In any case I can work around the problem by building temporary
alias sets, but that's ugly and wasteful. It sounds like there
are too many dependencies on the current specification to make
changing it possible, though.

This sounds like you should just compute the sets you want (programatically) at the start of your pass. Then your algorithm uses that info instead. Why is this bad?

-Chris

Anton Vayvod wrote:

Sure, but where these comparisons are needed, for example? RAX and
EAX alias sets intersect and that’s enough to decide that these regs
can’t be assigned simultaneously.

One place these comparisons are used is to build a provably optimal
register class tree in a Smith/Ramsey/Holloway allocator. Building it
algorithmically is portable to all architectures without requiring
the person writing the machine-specific parts to care about what
the register allocator does.

I think Smith/Ramsey and Holloway compare alias sets of the whole register classes, not individual registers. So anyway you’d build alias sets of the register classes at the start of your allocator pass. And whether you add a register and its alias set to class’ alias set or you add just the alias set with one more register in it doesn’t make any difference (except one more line of code in the first case, of course).

LLVM represent target’s registers almost the same way Smith, et al. suggest except for the difference in alias(R) definition that you’ve mentioned above.

In general, that what you would check anyway because for some
architectures you won’t (theoretically, AFAIK) have equal alias sets
at all, but they’ll intersect. Consider the following example (as I
remember it from some paper on representing irregular
architechtures):

As Smith, et. al. point out, such architectures practically don’t
exist in the real world. Most alias sets are either completely
disjoint, exactly equal or entirely contained.

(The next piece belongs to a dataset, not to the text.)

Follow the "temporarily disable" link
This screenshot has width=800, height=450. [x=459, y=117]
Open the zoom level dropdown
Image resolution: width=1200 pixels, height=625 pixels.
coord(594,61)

There are 8 32-bit general purpose registers (R0-R7) and there are 7
64-bit registers (W0-W6). Ri reg is a high word of Wi and R(i+1) is
a low word of Wi (i runs from 0 to 6). So the alias set for Wi is {
Ri, R(i + 1)} (you can include Wi, of course). You can’t allocate
neighbouring W-regs the same time as their alias sets intersect (but
not equal).

Sure, the alias sets won’t be equal, but that’s not the point. The
point is that when they are equal some very important register
allocation optimizations can be done.

The alias sets of R and W register classes are equal and again that is what Smith, et al. use in their work to build an optimal register class tree.

BTW, is there an architecture out there that has register overlaps
like this? Maybe some DSP chip or something?

Don’t know really :slight_smile: When I reviewed the Smith/Ramsey/Holloway paper it turned out my example was almost the same they used on the first figure. Though some other people mention unaligned register pairs (like if Wi weren’t single registers but register pairs). For example, Briggs writes about it when talks about coloring of register pairs.